- [WHAT YOU HAVE TO DO]:
Please reproduce all of the lines below word for word, changing nothing.

- [RECORDS FOR THE EXERCISE]:
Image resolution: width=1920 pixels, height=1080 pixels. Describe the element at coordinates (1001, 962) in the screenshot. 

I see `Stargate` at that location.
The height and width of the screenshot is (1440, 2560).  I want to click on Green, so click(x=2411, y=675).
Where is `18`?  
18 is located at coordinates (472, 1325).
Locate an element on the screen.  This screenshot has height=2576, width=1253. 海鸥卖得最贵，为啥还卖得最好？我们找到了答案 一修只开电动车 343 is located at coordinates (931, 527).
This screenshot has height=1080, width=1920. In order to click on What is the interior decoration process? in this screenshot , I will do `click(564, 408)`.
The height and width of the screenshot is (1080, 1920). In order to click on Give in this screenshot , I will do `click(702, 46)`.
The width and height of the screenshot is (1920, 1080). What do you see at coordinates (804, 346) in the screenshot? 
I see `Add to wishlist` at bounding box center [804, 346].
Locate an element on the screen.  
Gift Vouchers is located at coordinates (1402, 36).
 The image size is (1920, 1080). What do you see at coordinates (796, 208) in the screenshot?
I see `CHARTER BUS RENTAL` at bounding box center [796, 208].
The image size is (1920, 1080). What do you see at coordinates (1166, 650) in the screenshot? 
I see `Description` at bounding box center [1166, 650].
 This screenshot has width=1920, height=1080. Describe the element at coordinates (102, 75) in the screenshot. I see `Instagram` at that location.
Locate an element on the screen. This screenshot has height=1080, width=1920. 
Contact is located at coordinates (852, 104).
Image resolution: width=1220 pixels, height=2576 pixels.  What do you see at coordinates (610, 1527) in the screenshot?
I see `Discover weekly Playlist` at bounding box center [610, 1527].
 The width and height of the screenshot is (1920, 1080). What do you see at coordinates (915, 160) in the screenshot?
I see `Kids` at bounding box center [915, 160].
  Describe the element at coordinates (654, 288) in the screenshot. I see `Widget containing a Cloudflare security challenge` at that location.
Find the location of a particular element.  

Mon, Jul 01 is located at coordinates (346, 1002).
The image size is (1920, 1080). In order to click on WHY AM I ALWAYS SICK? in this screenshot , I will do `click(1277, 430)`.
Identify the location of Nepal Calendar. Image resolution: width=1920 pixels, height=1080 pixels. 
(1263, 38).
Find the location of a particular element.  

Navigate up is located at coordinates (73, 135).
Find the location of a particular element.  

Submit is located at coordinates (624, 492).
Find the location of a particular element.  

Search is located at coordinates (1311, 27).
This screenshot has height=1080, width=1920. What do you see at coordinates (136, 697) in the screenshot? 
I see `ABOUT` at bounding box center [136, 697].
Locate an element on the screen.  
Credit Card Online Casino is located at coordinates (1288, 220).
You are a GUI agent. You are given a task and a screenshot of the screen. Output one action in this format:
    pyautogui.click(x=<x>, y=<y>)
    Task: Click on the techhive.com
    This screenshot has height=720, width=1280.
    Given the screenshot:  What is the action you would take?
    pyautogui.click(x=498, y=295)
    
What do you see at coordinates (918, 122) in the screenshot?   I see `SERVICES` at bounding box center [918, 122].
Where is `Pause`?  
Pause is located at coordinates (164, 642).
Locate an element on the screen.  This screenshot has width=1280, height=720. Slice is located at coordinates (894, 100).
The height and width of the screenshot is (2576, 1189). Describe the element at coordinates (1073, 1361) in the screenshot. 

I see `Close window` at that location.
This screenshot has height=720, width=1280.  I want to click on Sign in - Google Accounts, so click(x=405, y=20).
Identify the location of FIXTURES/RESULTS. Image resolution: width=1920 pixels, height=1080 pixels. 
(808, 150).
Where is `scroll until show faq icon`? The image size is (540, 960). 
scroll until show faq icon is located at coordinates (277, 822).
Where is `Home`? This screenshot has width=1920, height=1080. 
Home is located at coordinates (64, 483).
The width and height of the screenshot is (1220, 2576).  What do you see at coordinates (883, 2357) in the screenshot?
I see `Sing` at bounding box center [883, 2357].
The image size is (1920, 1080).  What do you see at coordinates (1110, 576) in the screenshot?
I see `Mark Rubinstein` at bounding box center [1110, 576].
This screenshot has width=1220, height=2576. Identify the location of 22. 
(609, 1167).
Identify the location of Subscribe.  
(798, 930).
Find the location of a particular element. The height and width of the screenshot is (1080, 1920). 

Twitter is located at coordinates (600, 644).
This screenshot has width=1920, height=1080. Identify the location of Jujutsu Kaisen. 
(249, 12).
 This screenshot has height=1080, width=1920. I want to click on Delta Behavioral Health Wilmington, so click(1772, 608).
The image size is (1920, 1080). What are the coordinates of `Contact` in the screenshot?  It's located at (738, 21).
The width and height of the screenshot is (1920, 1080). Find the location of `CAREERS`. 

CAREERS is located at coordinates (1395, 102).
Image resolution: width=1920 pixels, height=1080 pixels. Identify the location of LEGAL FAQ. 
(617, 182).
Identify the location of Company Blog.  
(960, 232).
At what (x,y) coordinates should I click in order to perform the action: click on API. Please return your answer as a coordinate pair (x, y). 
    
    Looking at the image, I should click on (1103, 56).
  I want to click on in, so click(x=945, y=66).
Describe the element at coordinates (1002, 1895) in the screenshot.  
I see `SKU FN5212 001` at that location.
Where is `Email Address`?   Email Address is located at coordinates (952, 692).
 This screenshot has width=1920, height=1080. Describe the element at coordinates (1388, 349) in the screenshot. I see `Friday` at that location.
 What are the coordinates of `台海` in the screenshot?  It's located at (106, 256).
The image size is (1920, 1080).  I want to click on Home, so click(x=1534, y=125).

- [SOLUTION TO THE PROBLEM]:
Image resolution: width=1920 pixels, height=1080 pixels. Describe the element at coordinates (1001, 962) in the screenshot. 

I see `Stargate` at that location.
The height and width of the screenshot is (1440, 2560).  I want to click on Green, so click(x=2411, y=675).
Where is `18`?  
18 is located at coordinates (472, 1325).
Locate an element on the screen.  This screenshot has height=2576, width=1253. 海鸥卖得最贵，为啥还卖得最好？我们找到了答案 一修只开电动车 343 is located at coordinates (931, 527).
This screenshot has height=1080, width=1920. In order to click on What is the interior decoration process? in this screenshot , I will do `click(564, 408)`.
The height and width of the screenshot is (1080, 1920). In order to click on Give in this screenshot , I will do `click(702, 46)`.
The width and height of the screenshot is (1920, 1080). What do you see at coordinates (804, 346) in the screenshot? 
I see `Add to wishlist` at bounding box center [804, 346].
Locate an element on the screen.  
Gift Vouchers is located at coordinates (1402, 36).
 The image size is (1920, 1080). What do you see at coordinates (796, 208) in the screenshot?
I see `CHARTER BUS RENTAL` at bounding box center [796, 208].
The image size is (1920, 1080). What do you see at coordinates (1166, 650) in the screenshot? 
I see `Description` at bounding box center [1166, 650].
 This screenshot has width=1920, height=1080. Describe the element at coordinates (102, 75) in the screenshot. I see `Instagram` at that location.
Locate an element on the screen. This screenshot has height=1080, width=1920. 
Contact is located at coordinates (852, 104).
Image resolution: width=1220 pixels, height=2576 pixels.  What do you see at coordinates (610, 1527) in the screenshot?
I see `Discover weekly Playlist` at bounding box center [610, 1527].
 The width and height of the screenshot is (1920, 1080). What do you see at coordinates (915, 160) in the screenshot?
I see `Kids` at bounding box center [915, 160].
  Describe the element at coordinates (654, 288) in the screenshot. I see `Widget containing a Cloudflare security challenge` at that location.
Find the location of a particular element.  

Mon, Jul 01 is located at coordinates (346, 1002).
The image size is (1920, 1080). In order to click on WHY AM I ALWAYS SICK? in this screenshot , I will do `click(1277, 430)`.
Identify the location of Nepal Calendar. Image resolution: width=1920 pixels, height=1080 pixels. 
(1263, 38).
Find the location of a particular element.  

Navigate up is located at coordinates (73, 135).
Find the location of a particular element.  

Submit is located at coordinates (624, 492).
Find the location of a particular element.  

Search is located at coordinates (1311, 27).
This screenshot has height=1080, width=1920. What do you see at coordinates (136, 697) in the screenshot? 
I see `ABOUT` at bounding box center [136, 697].
Locate an element on the screen.  
Credit Card Online Casino is located at coordinates (1288, 220).
You are a GUI agent. You are given a task and a screenshot of the screen. Output one action in this format:
    pyautogui.click(x=<x>, y=<y>)
    Task: Click on the techhive.com
    This screenshot has height=720, width=1280.
    Given the screenshot:  What is the action you would take?
    pyautogui.click(x=498, y=295)
    
What do you see at coordinates (918, 122) in the screenshot?   I see `SERVICES` at bounding box center [918, 122].
Where is `Pause`?  
Pause is located at coordinates (164, 642).
Locate an element on the screen.  This screenshot has width=1280, height=720. Slice is located at coordinates (894, 100).
The height and width of the screenshot is (2576, 1189). Describe the element at coordinates (1073, 1361) in the screenshot. 

I see `Close window` at that location.
This screenshot has height=720, width=1280.  I want to click on Sign in - Google Accounts, so click(x=405, y=20).
Identify the location of FIXTURES/RESULTS. Image resolution: width=1920 pixels, height=1080 pixels. 
(808, 150).
Where is `scroll until show faq icon`? The image size is (540, 960). 
scroll until show faq icon is located at coordinates (277, 822).
Where is `Home`? This screenshot has width=1920, height=1080. 
Home is located at coordinates (64, 483).
The width and height of the screenshot is (1220, 2576).  What do you see at coordinates (883, 2357) in the screenshot?
I see `Sing` at bounding box center [883, 2357].
The image size is (1920, 1080).  What do you see at coordinates (1110, 576) in the screenshot?
I see `Mark Rubinstein` at bounding box center [1110, 576].
This screenshot has width=1220, height=2576. Identify the location of 22. 
(609, 1167).
Identify the location of Subscribe.  
(798, 930).
Find the location of a particular element. The height and width of the screenshot is (1080, 1920). 

Twitter is located at coordinates (600, 644).
This screenshot has width=1920, height=1080. Identify the location of Jujutsu Kaisen. 
(249, 12).
 This screenshot has height=1080, width=1920. I want to click on Delta Behavioral Health Wilmington, so click(1772, 608).
The image size is (1920, 1080). What are the coordinates of `Contact` in the screenshot?  It's located at (738, 21).
The width and height of the screenshot is (1920, 1080). Find the location of `CAREERS`. 

CAREERS is located at coordinates (1395, 102).
Image resolution: width=1920 pixels, height=1080 pixels. Identify the location of LEGAL FAQ. 
(617, 182).
Identify the location of Company Blog.  
(960, 232).
At what (x,y) coordinates should I click in order to perform the action: click on API. Please return your answer as a coordinate pair (x, y). 
    
    Looking at the image, I should click on (1103, 56).
  I want to click on in, so click(x=945, y=66).
Describe the element at coordinates (1002, 1895) in the screenshot.  
I see `SKU FN5212 001` at that location.
Where is `Email Address`?   Email Address is located at coordinates (952, 692).
 This screenshot has width=1920, height=1080. Describe the element at coordinates (1388, 349) in the screenshot. I see `Friday` at that location.
 What are the coordinates of `台海` in the screenshot?  It's located at (106, 256).
The image size is (1920, 1080).  I want to click on Home, so click(x=1534, y=125).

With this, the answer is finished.